It really must be April. They're going to take a train-load of passengers and dump them at the unroofed north end of the platform in driving rain? I think not.
Bearing in mind the vast majority of terminating arrivals don't have any other trains close behind anyway
XC▸ services generally follow the terminsting turbos, which are generally a few (at least!) minutes late, and the XC almost always waiting at the Home signal for the down platform
.
Cotswold Line services follow very closely behind - all the more so when terminating slow trains amble in three or four minutes behind time, followed by the pantomime I describe below in terms of despatching empty Turbos.
Sorry Chris, but as someone who day after day sees what goes on, a terminating slow service arriving ahead of a delayed XC service is a rare occurrence - perhaps they arrange it just for you - and if this does happen, the Oxford signallers often use the bi-directional signalling to put the terminating service into platform 1 to get it out of the way, unless that will mess up a southbound XC.
The trains that get delayed, day after day, are the Cotswold Line services, which are booked to follow the stoppers from Didcot.
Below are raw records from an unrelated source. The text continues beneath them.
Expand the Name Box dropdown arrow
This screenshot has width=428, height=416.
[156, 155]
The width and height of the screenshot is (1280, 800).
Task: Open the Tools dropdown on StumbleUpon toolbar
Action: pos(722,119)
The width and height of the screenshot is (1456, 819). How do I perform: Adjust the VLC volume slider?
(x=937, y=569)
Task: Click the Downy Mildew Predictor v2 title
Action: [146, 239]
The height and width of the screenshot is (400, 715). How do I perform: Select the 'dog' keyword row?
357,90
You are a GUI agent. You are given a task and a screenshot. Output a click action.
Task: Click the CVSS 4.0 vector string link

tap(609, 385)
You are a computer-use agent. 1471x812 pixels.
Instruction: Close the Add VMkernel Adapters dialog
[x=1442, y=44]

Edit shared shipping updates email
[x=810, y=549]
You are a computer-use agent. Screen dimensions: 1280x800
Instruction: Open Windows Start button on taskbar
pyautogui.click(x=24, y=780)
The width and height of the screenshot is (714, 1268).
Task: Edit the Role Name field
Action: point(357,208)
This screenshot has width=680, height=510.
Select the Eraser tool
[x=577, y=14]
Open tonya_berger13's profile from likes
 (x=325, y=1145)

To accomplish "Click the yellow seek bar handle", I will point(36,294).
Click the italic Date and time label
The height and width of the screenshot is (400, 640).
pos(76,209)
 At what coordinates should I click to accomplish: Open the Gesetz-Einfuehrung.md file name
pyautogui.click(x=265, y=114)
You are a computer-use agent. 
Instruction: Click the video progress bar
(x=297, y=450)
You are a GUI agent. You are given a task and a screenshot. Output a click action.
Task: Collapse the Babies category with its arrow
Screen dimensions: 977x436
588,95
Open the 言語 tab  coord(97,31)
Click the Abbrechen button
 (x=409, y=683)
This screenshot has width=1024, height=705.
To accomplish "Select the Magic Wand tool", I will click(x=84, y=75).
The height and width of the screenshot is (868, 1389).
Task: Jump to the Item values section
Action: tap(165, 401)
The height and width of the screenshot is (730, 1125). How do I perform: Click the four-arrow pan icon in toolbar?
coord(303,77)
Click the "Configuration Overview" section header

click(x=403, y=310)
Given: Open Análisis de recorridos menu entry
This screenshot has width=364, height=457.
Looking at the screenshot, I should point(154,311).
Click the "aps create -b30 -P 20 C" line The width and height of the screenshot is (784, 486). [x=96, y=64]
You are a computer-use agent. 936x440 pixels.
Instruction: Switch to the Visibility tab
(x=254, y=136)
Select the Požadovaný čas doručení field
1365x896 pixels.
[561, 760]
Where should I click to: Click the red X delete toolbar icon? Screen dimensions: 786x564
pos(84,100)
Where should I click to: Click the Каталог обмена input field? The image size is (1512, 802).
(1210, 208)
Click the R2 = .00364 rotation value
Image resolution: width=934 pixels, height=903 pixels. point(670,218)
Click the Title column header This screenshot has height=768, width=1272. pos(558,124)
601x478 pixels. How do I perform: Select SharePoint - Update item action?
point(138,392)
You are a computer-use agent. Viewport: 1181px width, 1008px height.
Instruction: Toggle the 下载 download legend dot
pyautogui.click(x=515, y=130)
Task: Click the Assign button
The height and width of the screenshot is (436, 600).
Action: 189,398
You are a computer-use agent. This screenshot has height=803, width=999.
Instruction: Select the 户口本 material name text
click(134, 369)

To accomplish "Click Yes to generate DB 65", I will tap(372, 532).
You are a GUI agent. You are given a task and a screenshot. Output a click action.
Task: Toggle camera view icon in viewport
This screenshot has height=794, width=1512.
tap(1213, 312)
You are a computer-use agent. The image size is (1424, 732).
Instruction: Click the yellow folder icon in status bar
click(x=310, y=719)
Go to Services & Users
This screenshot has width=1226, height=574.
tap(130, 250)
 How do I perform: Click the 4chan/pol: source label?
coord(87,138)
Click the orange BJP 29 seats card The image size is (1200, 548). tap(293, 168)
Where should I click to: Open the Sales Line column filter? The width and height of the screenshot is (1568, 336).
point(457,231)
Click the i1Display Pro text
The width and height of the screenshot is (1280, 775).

The Cotswold trains are what get stuck outside the station while the ludicrously slow process of despatching an empty Turbo goes on. The 18.17 and 18.54 departures from Oxford (and the 19.23 due to a silly bunching of trains just ahead of it) often fall victim to delays in this way - on Friday the 18.17 lost five minutes at Oxford because the 18.13 arrival from Paddington (I assume the working timetable actually allows more of a margin than the public timetable's four-minute gap), running just ahead of it, was late.
For many years, the dispatchers used to stand at the south end of platform 2 then walk through a Turbo to the front, checking it was empty. Recently, they have instead started boarding next to the footbridge steps, walking though to the back of the trains, then walking up the platform, locking the doors with the buttons on the coach ends, before reaching the front of the train and finally telling the driver he can go into the sidings. And the signallers don't always assist matters here, with the shunting signal for the move to the sidings sometimes not being cleared until after the dispatchers have completed their time-consuming routine.
If they really want to get empty trains out of the platform fast, these are the places they should be looking at to make changes, not silly notions that do nothing to assist Cotswold Line
HSTs▸ that will still be stuck at the signal south of Botley Road, because they are too long to fit on the platform behind a Turbo.
Of course, this was not much of an issue, at least for Cotswold trains, until a couple of years ago when the timetable was rejigged to put the stoppers out of Didcot ahead of the
FGW▸ fasts. Who came up with that clever wheeze?
As for assisting XC, they have got a cheek, considering how often their trains arrive late, messing up FGW services, or the XC trains that have a timing allowance, eating up platform time at Oxford, even though their journey only started at Reading.